Space Flight Europe-America 500 was a goodwill mission conceived in 1992 as the first private, commercial spaceflight by the Russian Foundation for Social Inventions and TsSKB-Progress, a Russian rocket-building company, to increase trade between Russia and USA and promote the use of technology once reserved only for military forces.

The idea of a space launch to be carried out in the International Space Year, the 500th anniversary of Columbus's arrival in the Americas, the 35th anniversary of the Earth's first artificial satellite launch, and the 35th Anniversary of the Treaty of Rome establishing the European Community belonged to Alexander Bazlov, a spacecraft designer, and was supported by Gennady Alferenko, the president of the Foundation for Social Inventions.

The effort was pulled off by the private sector, with the support of the governments from both countries. Money for the launch was raised from a collection of Russian companies who paid the military for the hardware.

Bob Walsh, an entrepreneur and humanitarian who helped bring the Goodwill Games to Seattle, heard of the plan while visiting Moscow in 1991 and agreed to sponsor it in the U.S. He worked with U.S. authorities to clear the way for the capsule recovery and delivery to Seattle, which had been a closed city to Russian ships since World War Two.

On November 16, 1992, at 0:52 a.m. MSK, a Soyuz rocket fired an 8 ft, 5,152-pound spherical Resurs-500 capsule similar to the one flown by Cosmonaut Yuri Gagarin, from Russia's once-secret Plesetsk Cosmodrome.

The satellite orbited the Earth for seven days before parachuting into the Pacific Ocean about 120 miles off Grays Harbor on the Washington state coast on November 22 at 10:32 a.m. PST. The space capsule was scooped up and brought to Seattle by a 680-foot Russian missile-tracking ship Marshal Krylov.

The ship docked at 9 a.m. on November 24 at Pier 42 of the Port of Seattle, where it was met by government officials, including Mayor Norm Rice and Washington's secretary of state Ralph Munro, school children, bands, and local residents as well as 330 Russian dignitaries, business leaders, scientists, journalists, and space officials, including Cosmonaut German Titov, the second Russian in space, who arrived in Seattle by charter flights.

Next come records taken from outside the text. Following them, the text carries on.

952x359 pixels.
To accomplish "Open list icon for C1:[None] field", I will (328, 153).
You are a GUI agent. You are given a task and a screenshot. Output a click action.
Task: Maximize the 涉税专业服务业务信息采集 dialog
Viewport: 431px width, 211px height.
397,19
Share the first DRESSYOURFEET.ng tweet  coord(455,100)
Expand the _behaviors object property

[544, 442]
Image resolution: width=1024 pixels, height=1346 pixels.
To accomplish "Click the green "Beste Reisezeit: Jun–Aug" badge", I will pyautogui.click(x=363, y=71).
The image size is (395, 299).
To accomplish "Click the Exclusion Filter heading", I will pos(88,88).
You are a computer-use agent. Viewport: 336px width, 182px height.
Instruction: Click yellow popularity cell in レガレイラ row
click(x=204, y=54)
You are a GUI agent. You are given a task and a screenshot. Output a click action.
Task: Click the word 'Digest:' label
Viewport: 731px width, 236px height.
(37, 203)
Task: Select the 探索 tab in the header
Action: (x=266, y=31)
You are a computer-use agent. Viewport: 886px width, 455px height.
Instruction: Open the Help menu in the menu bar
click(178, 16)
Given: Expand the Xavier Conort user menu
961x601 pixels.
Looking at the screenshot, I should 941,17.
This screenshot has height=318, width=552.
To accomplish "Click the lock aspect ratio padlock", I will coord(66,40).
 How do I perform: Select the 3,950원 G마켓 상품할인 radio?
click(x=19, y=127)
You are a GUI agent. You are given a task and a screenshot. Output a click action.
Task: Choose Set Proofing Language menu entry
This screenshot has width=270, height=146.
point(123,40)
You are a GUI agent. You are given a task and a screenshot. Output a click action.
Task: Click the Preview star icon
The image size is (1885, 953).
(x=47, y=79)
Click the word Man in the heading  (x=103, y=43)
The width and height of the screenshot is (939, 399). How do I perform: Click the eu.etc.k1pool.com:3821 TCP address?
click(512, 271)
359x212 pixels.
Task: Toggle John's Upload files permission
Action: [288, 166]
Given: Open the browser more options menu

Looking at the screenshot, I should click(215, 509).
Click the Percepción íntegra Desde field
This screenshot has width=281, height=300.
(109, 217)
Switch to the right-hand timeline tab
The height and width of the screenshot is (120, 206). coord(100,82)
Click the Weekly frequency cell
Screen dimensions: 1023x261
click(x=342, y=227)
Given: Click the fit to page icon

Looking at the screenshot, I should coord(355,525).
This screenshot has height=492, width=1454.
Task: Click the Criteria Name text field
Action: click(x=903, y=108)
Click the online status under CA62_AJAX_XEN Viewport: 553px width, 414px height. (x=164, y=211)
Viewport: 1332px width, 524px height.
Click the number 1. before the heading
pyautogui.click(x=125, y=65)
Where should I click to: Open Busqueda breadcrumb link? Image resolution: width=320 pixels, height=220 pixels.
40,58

Inside the capsule were 19 neon-orange containers with gifts, souvenirs, business products, artwork, religious icons, messages of peace also few hundred of bills of 1 rouble, the last one from the Soviet Union. Among other things, there were Russian Orthodox Church icons for the Saint Spiridon Orthodox Cathedral; Digswell the Space Dog, a stuffed toy based on a British cartoon character, a crystal sculpture of the Statue of Liberty; peace messages from the Dalai Lama, Russian president Boris Yeltsin, and leaders of European nations; a Christmas present for President Bill Clinton; and samples of Russian products. Also, there were two wedding rings from a Russian couple who got married at St. Spiridon Cathedral, after retrieving their rings from the capsule.

The space capsule was towed in the Bon Marche holiday parade and was set on display at the Museum of Flight at Boeing Field, where it has been residing ever since.

In the course of the event, a Russian-American Business Opportunity Conference was held at the Seattle Sheraton, and art and photo exhibits were on display. On Thanksgiving, Rotary Club members and church groups hosted the Krylov's 450 sailors and the 330 Russian visitors at their homes. Marshal Krylov, a previously top-secret vessel, was open to the public for several days. According to organizers, it was the first time anyone from the general public, including Russian civilians, had been allowed on board.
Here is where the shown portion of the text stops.